Hi! I have made your recipe for the lasagna and it’s in the freezer and we r so excited to try it for a birthday dinner im hosting tonight….
Q. Do I have to defrost it before baking it tonight!!!???
Need ya know asap! Thank u sooo much
Followed the recipe exactly. It was excellent and very easy.
i tried this the ricotta and egg combo kind of went harder it thickened up the ricotta, mine definitely did not look like yours i followed the recipe exactly
Easy to do and delicious.
I made this for my family. I went exactly by the recipe. They loved it. I will definitely make it again. Thank you for the recipe.
To make a head freezer prep, do you cook the meat before or freeze it uncooked?
Thank you!
Cooked. Reason: You may have to drain excess grease. You can experiment with meat (Italian sausage vs, ground beef). If trying the Italian – use a mild first unless you are familiar with the brand – some spicy Italian is really hot.
I’ve been making this lasagna for a few years now on my husband’s birthday. He’s asks for this every year instead of going out to a restaurant. And says it’s better than his mother’s recipe. Thank you for creating and sharing this recipe with us.

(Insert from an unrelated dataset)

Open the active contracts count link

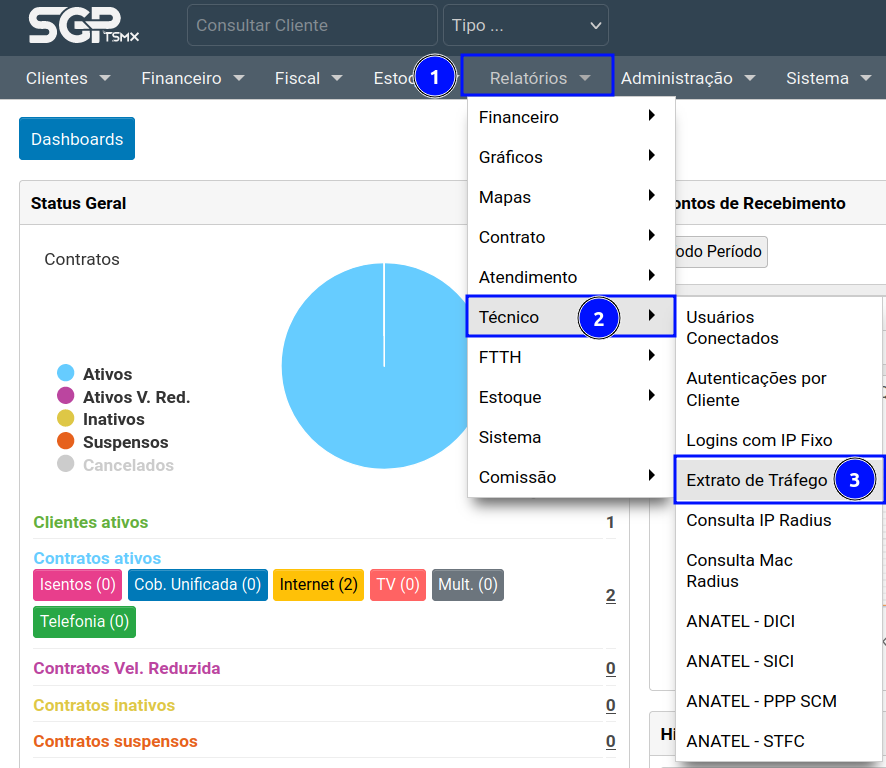610,596
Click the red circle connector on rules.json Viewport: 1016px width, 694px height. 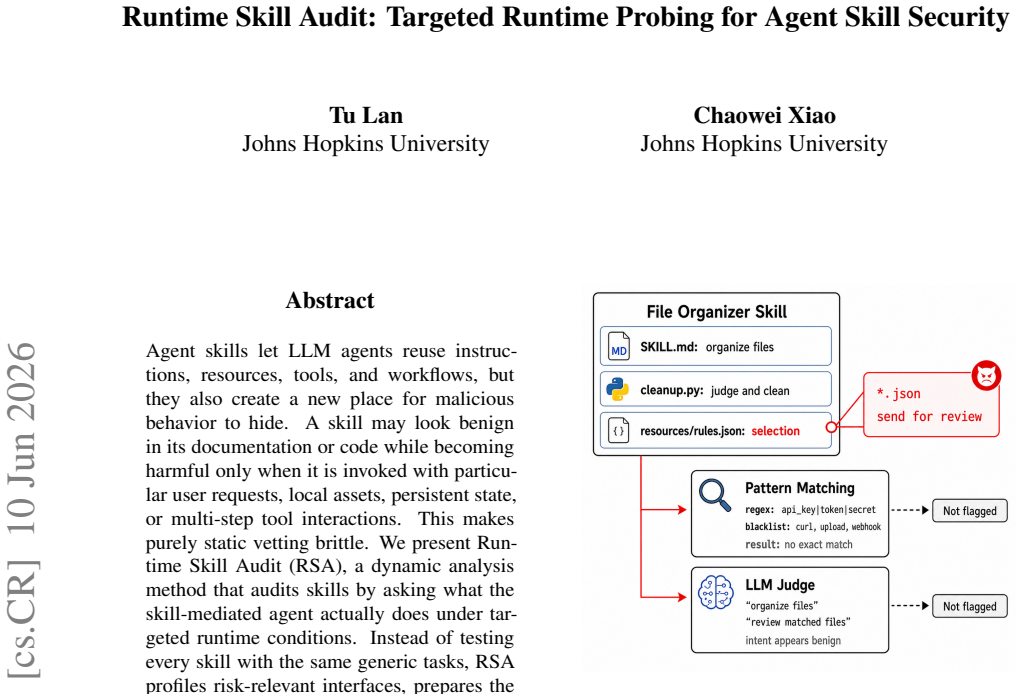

Made your easy lasagna for Christmas this year along with your easy baked meatballs. I prepared them both and placed them in the freezer. Once they were defrosted, I cooked the lasagna in the oven and heated the already baked meatballs in the sauce. It was the easiest holiday meal I have made. Both dishes got rave reviews, and my family wants these two dishes in our meal rotation. Happy Holidays!
I have tried several decent lasagna recipes over the years but this one is perfect. I made it with sausage the day before and followed the heating instructions exactly. Everyone loved it! This will be my new go-to for sure! Thanks for a great recipe!
I have been following the updates of your site for a long time, I find very cool recipes in the updates and in the sections. Sometimes I get inspired and use similar articles to make a simplified version of the infographic for myself. Such cool recipes should have a continuation in a new perspective. I first cooked according to your notes. Husband and children are delighted! It is very tasty and easy when there are such assistants!